右京区の家 リビング・ダイニング (2)

「モノ」と「コト」、「ウチ」と「ソト」、「ハレ」と「ケ」。
住まいを紐解くキーワードです。
このように正反対のことばをならべていくと、いままでわからなかった事がわかったり気付いたりしてくるものです。

「モノ」と「コト」 モノは形をもった素材そのものであり、実際に手で触れることのできる物質です。 対して、コトは「その住まいで営まれる暮らし」とでもいいましょうか、生きること、生活すること、楽しむこと・・・。モノはただの物ですが、コトは私たち人間の精神活動です。
例えば音符とメロディーの関係もおなじ。音符はただの記号ですが、そこから生まれてくるメロディーは心を豊かにします。

「ウチ」と「ソト」。 外を意識しない室内なんてありえない。窓から見える風景が美しいかどうかで、暮らしはかわります。窓の外に緑を。
住宅地だけど森の中にいるような暮らしができたら素晴らしいじゃありませんか。外が内をデザインするといってもいいくらいです。

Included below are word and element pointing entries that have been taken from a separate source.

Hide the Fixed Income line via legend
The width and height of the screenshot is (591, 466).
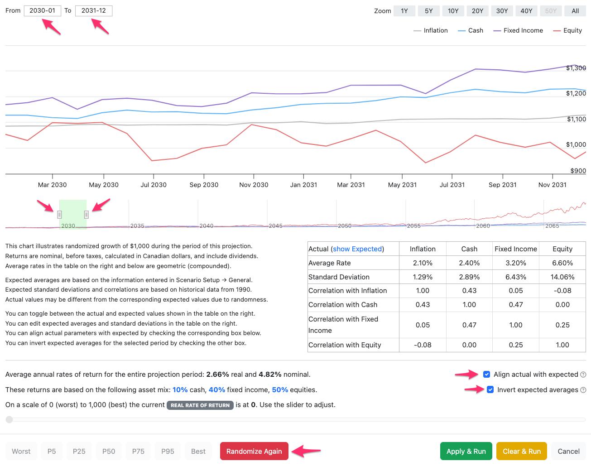point(518,30)
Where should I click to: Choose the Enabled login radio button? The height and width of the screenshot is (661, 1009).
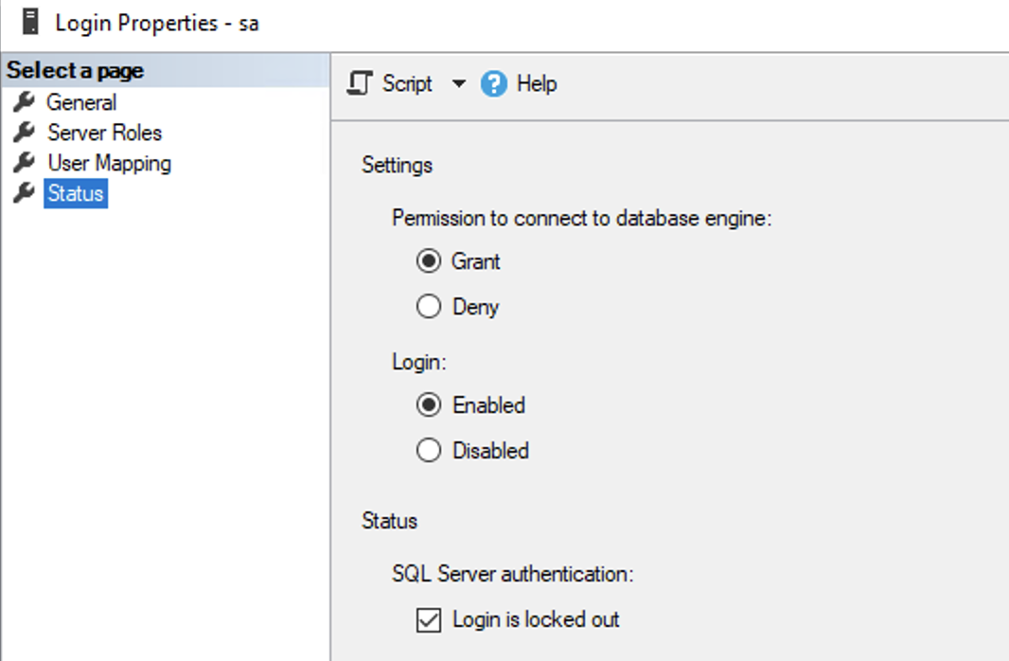pyautogui.click(x=429, y=405)
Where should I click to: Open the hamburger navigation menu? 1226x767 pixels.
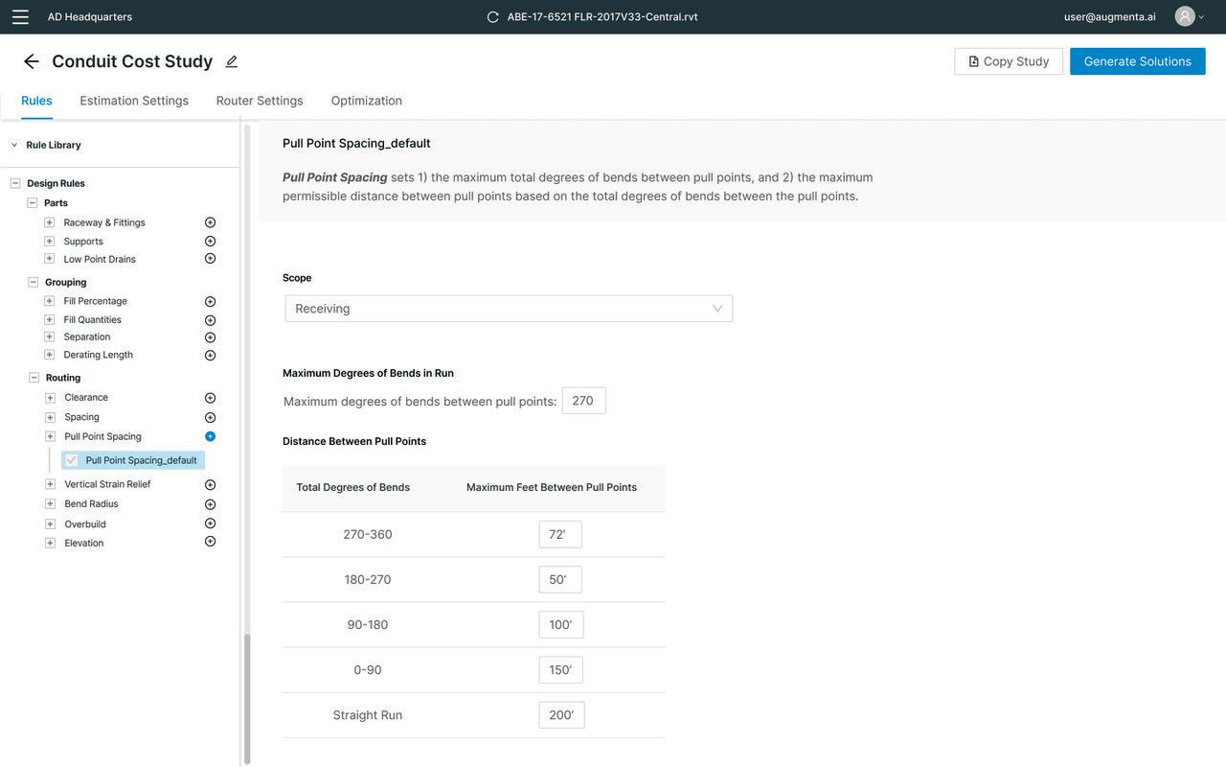(x=20, y=17)
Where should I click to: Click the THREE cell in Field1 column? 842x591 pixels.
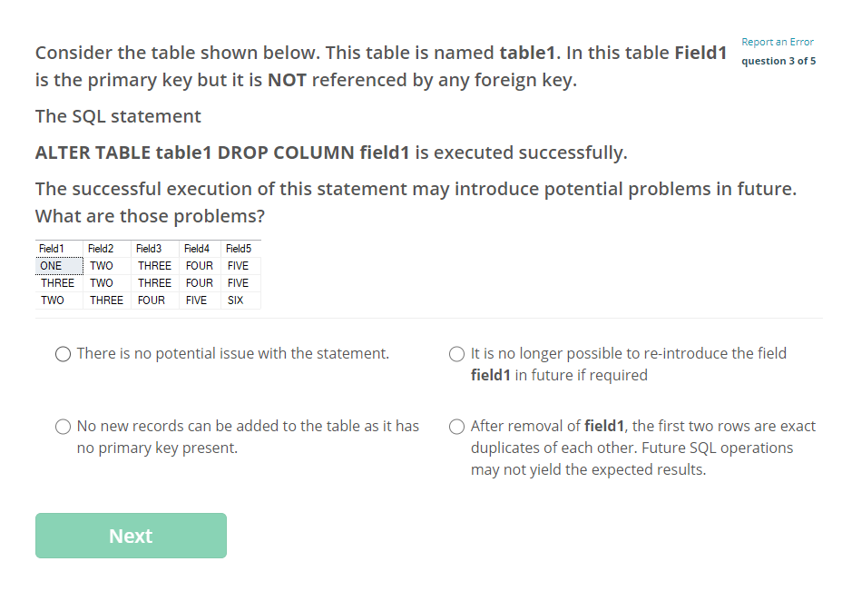[x=59, y=283]
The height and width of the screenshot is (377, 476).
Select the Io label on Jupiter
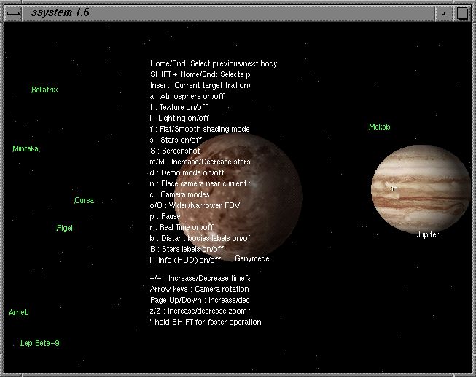[x=394, y=189]
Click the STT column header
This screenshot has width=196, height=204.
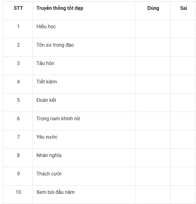pyautogui.click(x=18, y=11)
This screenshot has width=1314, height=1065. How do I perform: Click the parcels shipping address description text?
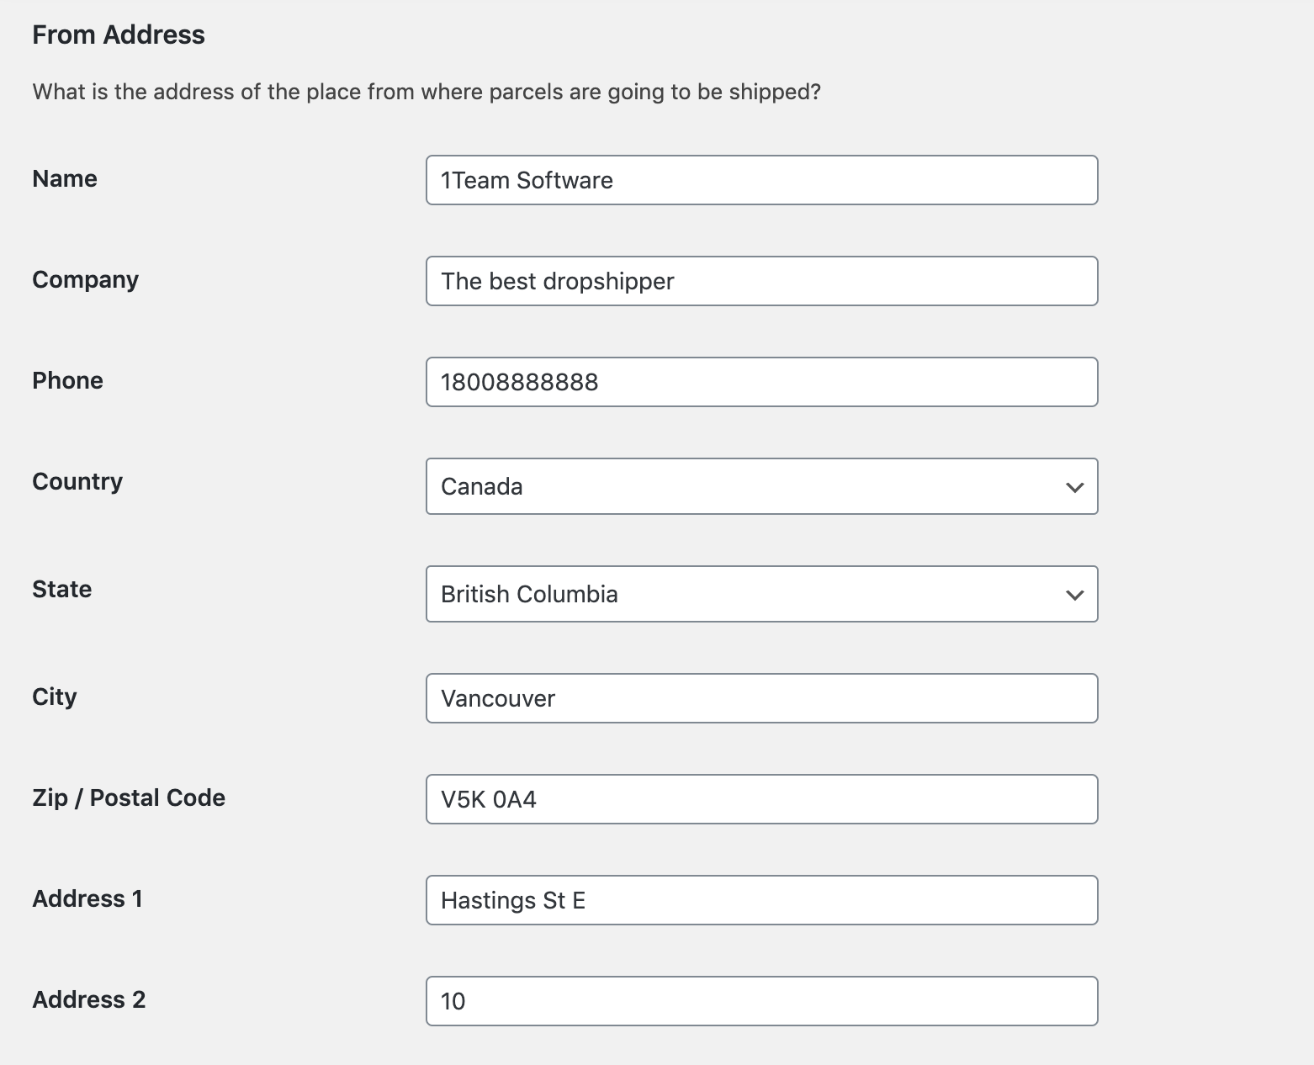click(427, 92)
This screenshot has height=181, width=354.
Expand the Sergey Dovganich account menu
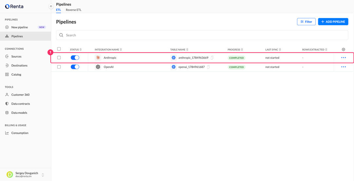coord(43,175)
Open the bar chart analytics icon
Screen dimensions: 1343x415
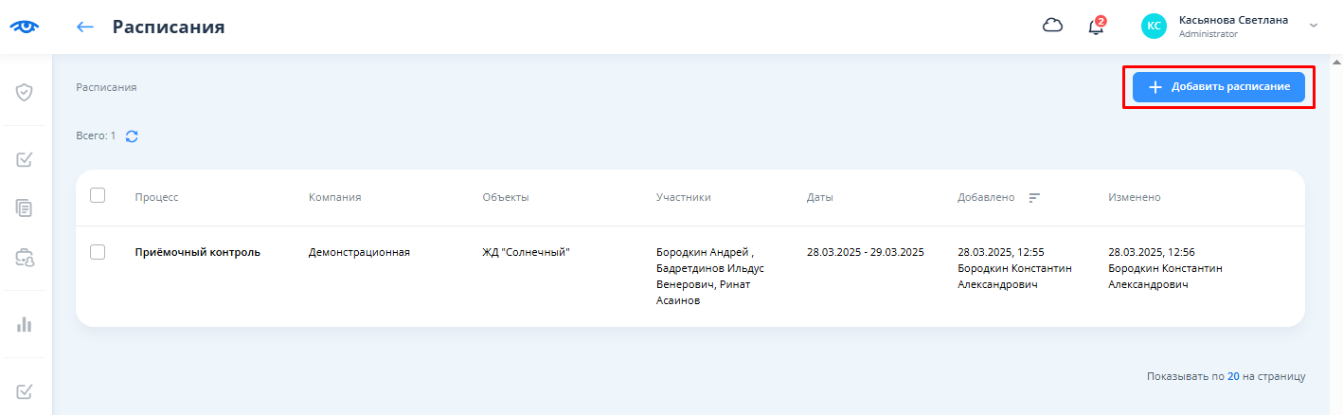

「ハレ」と「ケ」 日常と非日常といってもいいのですが、たとえば毎日料理をつくること。これが義務とか労働になってしまう状態が「ケ」といって「ケガレ」になってしまいます。いつもの日常が「ハレ」となるように、暮らしそのものが楽しみであり、ありきたりの日常が特別な日になるような家をつくりたいものです。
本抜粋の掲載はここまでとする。